The ownership of nuclear weapons is governed by treaties and agreements designed to limit their use to extreme circumstances. The big five nuclear powers, United States, Russia, United Kingdom, France and China have all signed the Nuclear Non-Proliferation Treaty (NPT), abiding by a “three-pillar” system focussed on non-proliferation, disarmament and the right to use nuclear technology peacefully. The other nuclear countries; India, Pakistan, Israel and North Korea, while not signing the treaty have indicated a no-first use policy, or nuclear attack only if they face invasion from an enemy. That’s great news, but treaties can be broken and we’re placing an awful lot of trust in the leaders of these states.
The issue of trust leads to the most obvious argument in favour of nuclear capability and in theory deters against any first strike; the attacker can expect retaliation of equal or greater power if a treaty or agreement is broken. The fear lies in the potential damage of nuclear weapons use – both physically and socially – witnessed at Nagasaki and Hiroshima. However, weapons have become far more powerful since, with the Russians testing the hydrogen Tsar Bomba in 1961 with a yield of 50 megatons: that’s 1,400 times more powerful than the Nagasaki and Hiroshima bombs, and ten times the strength of every explosive used during World War II. The threat of that explosion should sway any leader contemplating a nuclear attack.
But what if it didn’t? That question leads to the criticism of nuclear weapons. The very threat of such destruction can be removed with complete disarmament: if you don’t have it, you can’t use it. This again relies on trust that everyone has disarmed and not a single nuclear weapon exists in the world; but as Margaret Thatcher rightly pointed out to Ronald Reagan, being unable to un-invent the technology, the threat will always remain with us. The very nature of ideological differences makes a world free of nuclear weapons an idealistic dream and an unreasonable fantasy: it will never happen.
The threat of nuclear weapons is not limited to just sovereign states. The instability in the relationship between East and West coupled with the increase in insurgents and extremists creates a less controllable nuclear threat. The greatest worry arises from suitcase bombs which were rumoured to have been developed by the United States and Russia during the Cold War. While some experts have rubbished the threat of suitcase bombs due to their high costs and advanced technologies, others have suggested that missing Russian explosives pose a serious threat.

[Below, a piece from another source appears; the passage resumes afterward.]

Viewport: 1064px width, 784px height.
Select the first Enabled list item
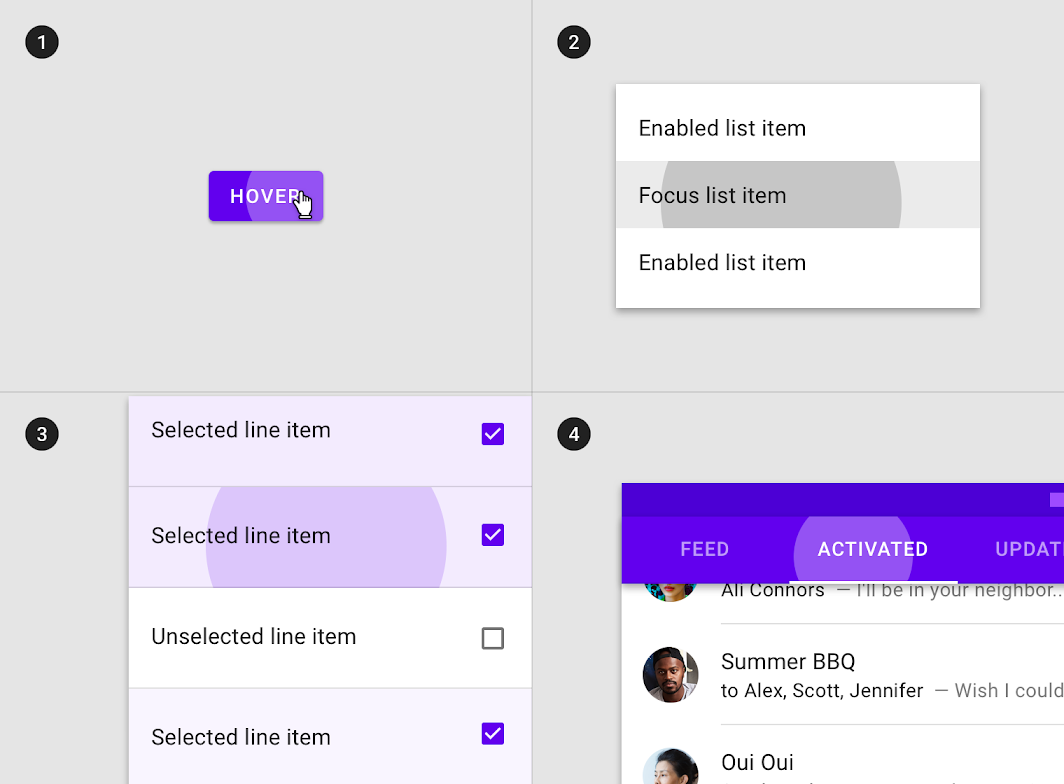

This threat – whether realistic or not – is the danger in a post-9/11 world. However, Britain’s presence and influence as a global power continues to diminish in comparison to the United States and the rising strength of China, so can we really justify such an expensive independent nuclear defence system? We are no longer at perceived risk from a global superpower like a Cold War Soviet Union. Today’s threat comes from guerrilla groups using dirty bombs and we cannot fight them with billion pound nuclear submarines, after all, who would we be firing at? The bomber at Leicester Square tube station? It’s simply not plausible.
Britain also has strong support from NATO which runs a nuclear sharing system, whereby US weapons are deployed throughout Europe in non-nuclear countries. The agreement has faced criticism that it breaks the rules of the NPT as the weapons are controlled by the US but can be used by the hosts’ aircraft during wartime. Britain’s long history of independence and empire means that it is unlikely to rely on support from others states and become a peripheral nuclear power. National pride and independence is a key issue in Britain’s nuclear capabilities.
Whatever the future for Britain’s nuclear defence, the debate will continue. A world without nuclear weapons is an idealist dream because the technology and the threat posed will always exist. A world free of nuclear weapons requires trust and that’s one thing we’re short of. Nuclear weapons are here to stay – until we develop something more powerful that is.